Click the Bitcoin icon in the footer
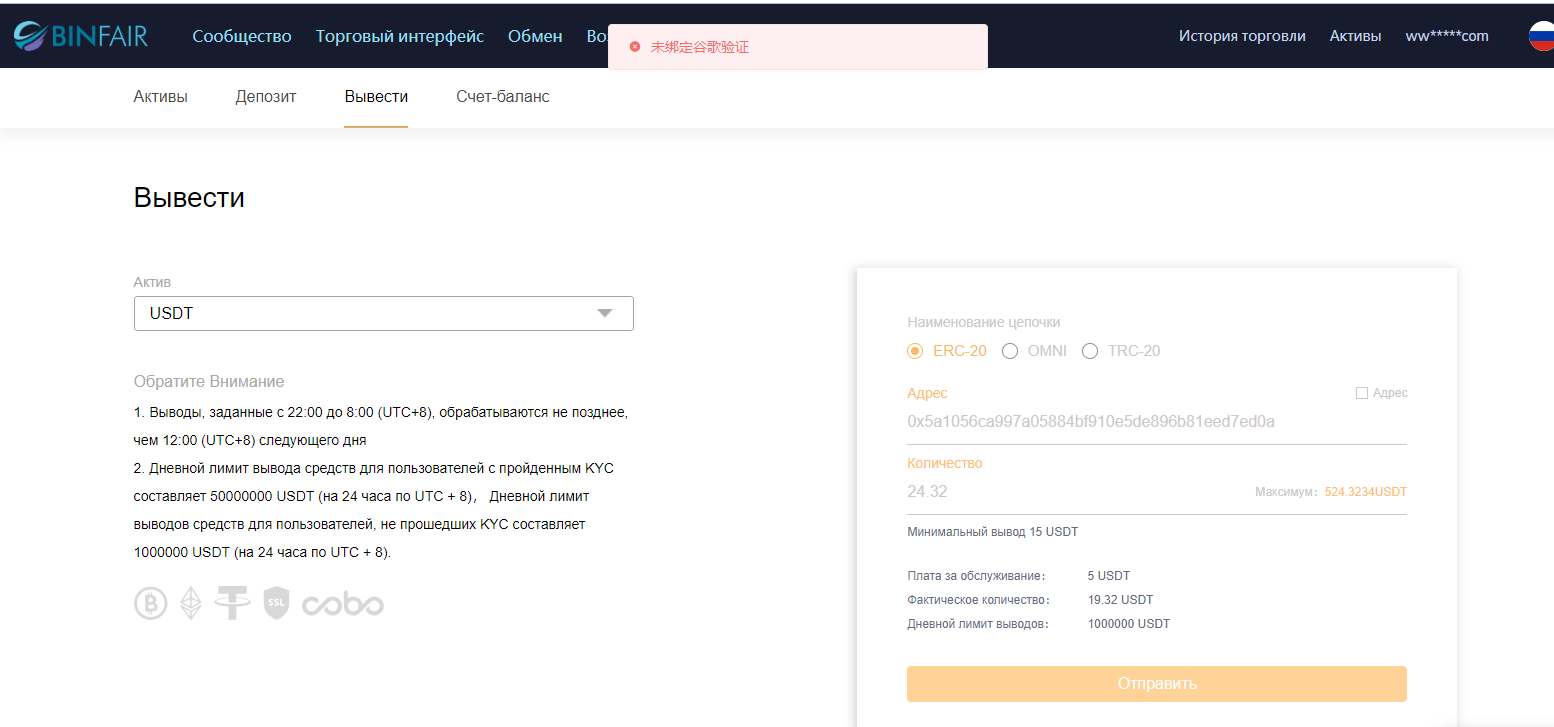point(150,602)
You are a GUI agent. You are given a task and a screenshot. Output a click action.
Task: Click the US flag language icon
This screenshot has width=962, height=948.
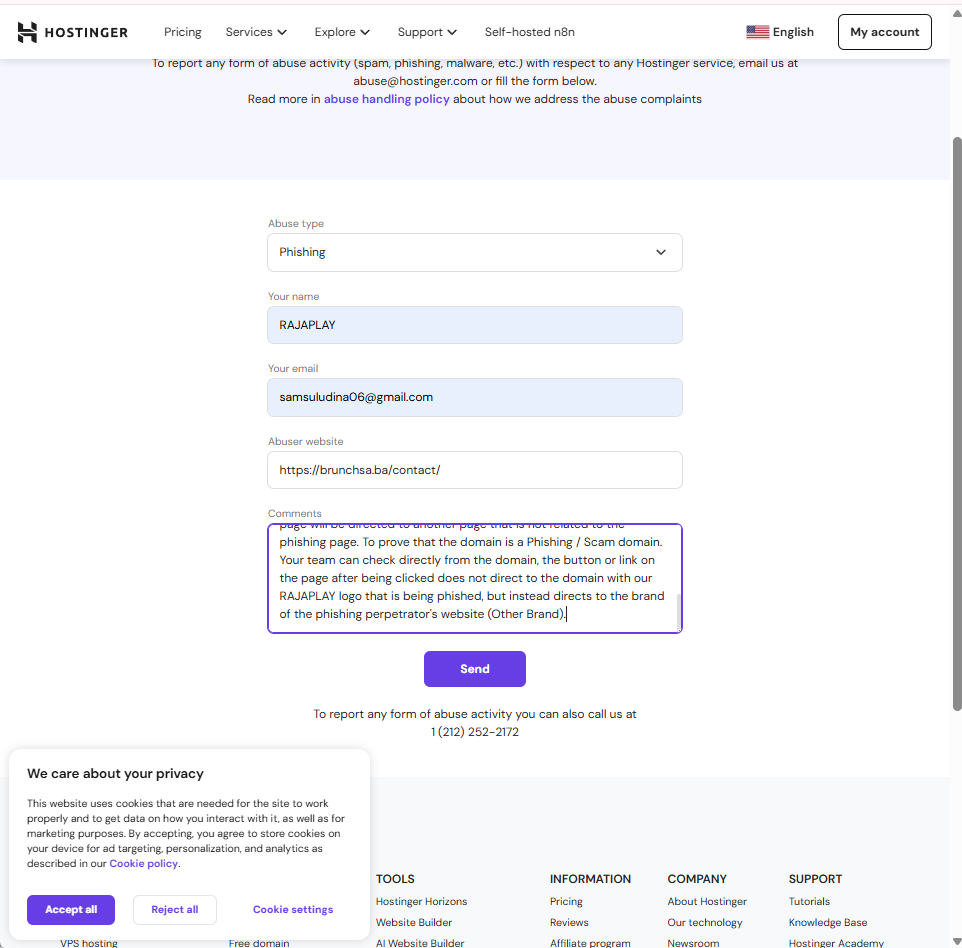757,32
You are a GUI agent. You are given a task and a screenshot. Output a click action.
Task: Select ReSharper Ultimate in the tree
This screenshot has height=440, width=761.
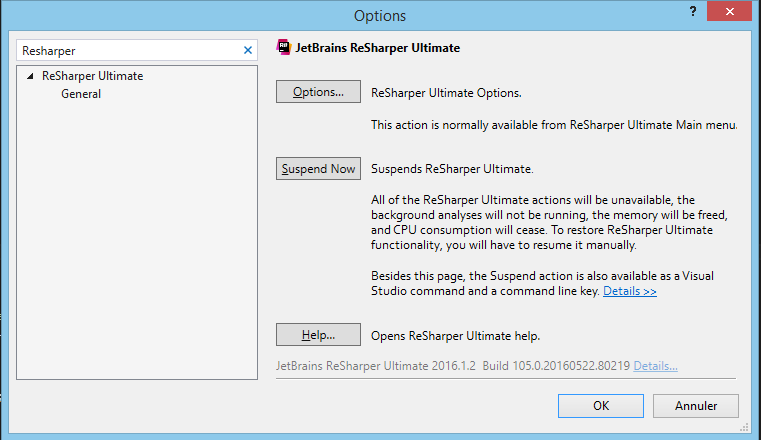tap(92, 76)
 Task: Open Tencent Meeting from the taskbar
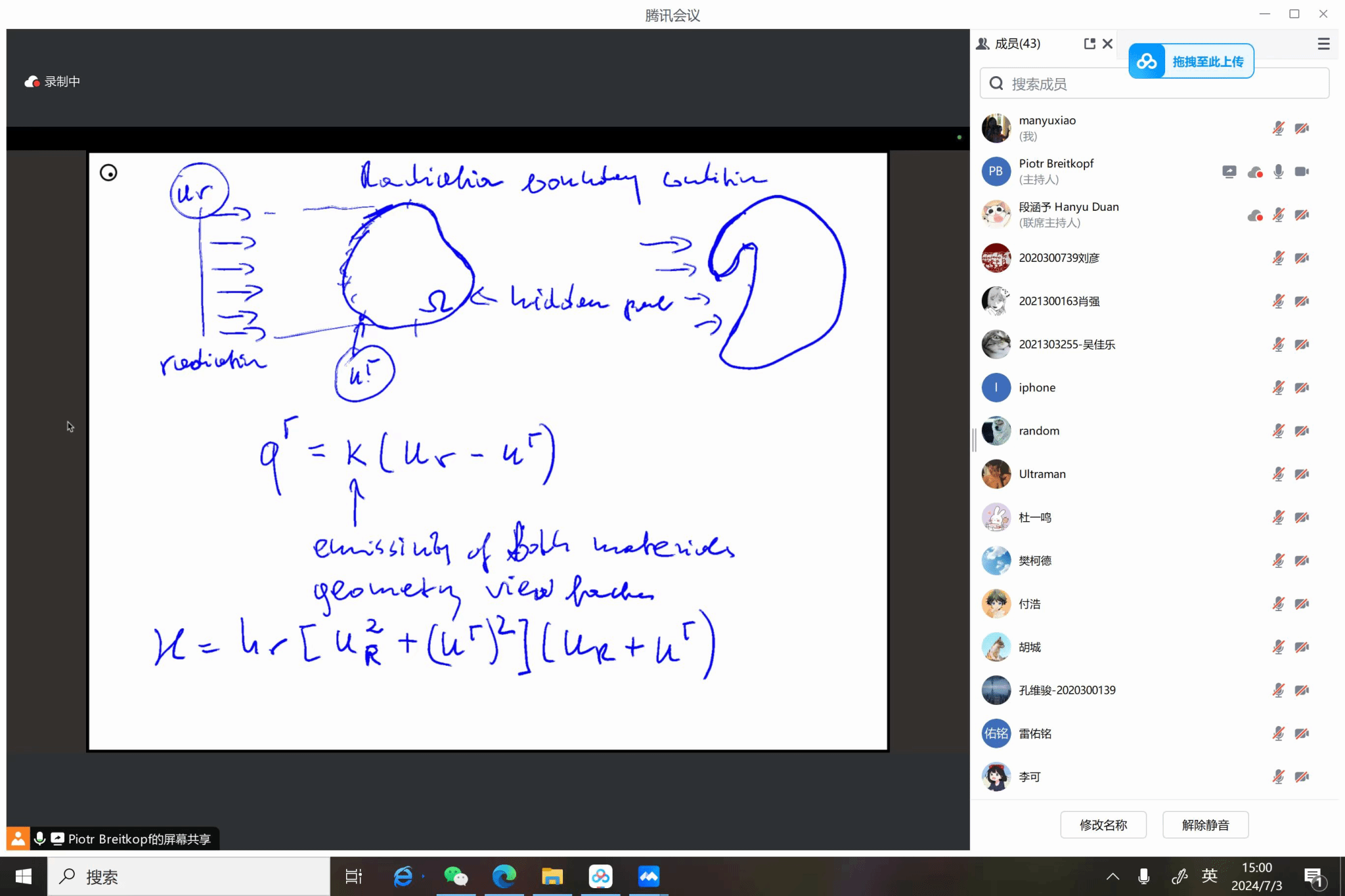point(649,876)
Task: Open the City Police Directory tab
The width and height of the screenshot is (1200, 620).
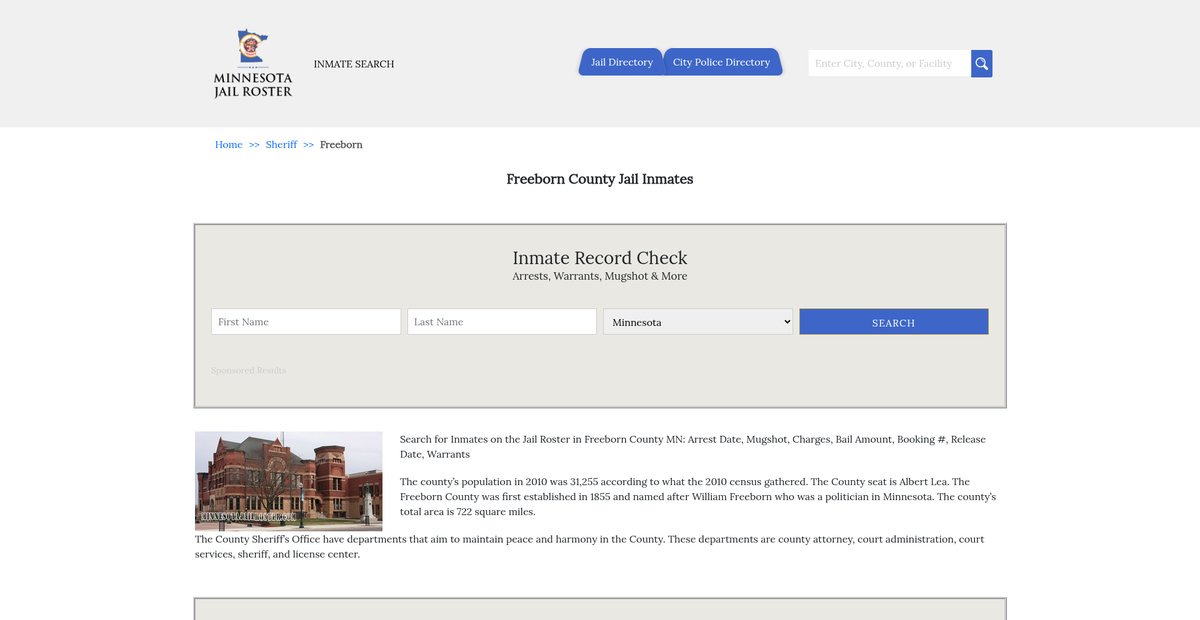Action: 721,62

--------------------

Write out all of the items above again, requests included, with every coordinate in the answers increased by 50. Leave out the pictures, and keep the numbers in the requests unchanged.

Click the Bitcoin icon in the footer
point(200,652)
You are a GUI agent. You are given a task and a screenshot. Output a click action.
Task: Click the US flag language icon
This screenshot has width=962, height=948.
807,82
You are a GUI agent. You are given a task and a screenshot. Output a click action.
Task: Select ReSharper Ultimate in the tree
This screenshot has height=440, width=761.
tap(142, 126)
 Task: Open Tencent Meeting from the taskbar
point(699,926)
Task: Open the City Police Directory tab
The width and height of the screenshot is (1200, 620).
Action: 771,112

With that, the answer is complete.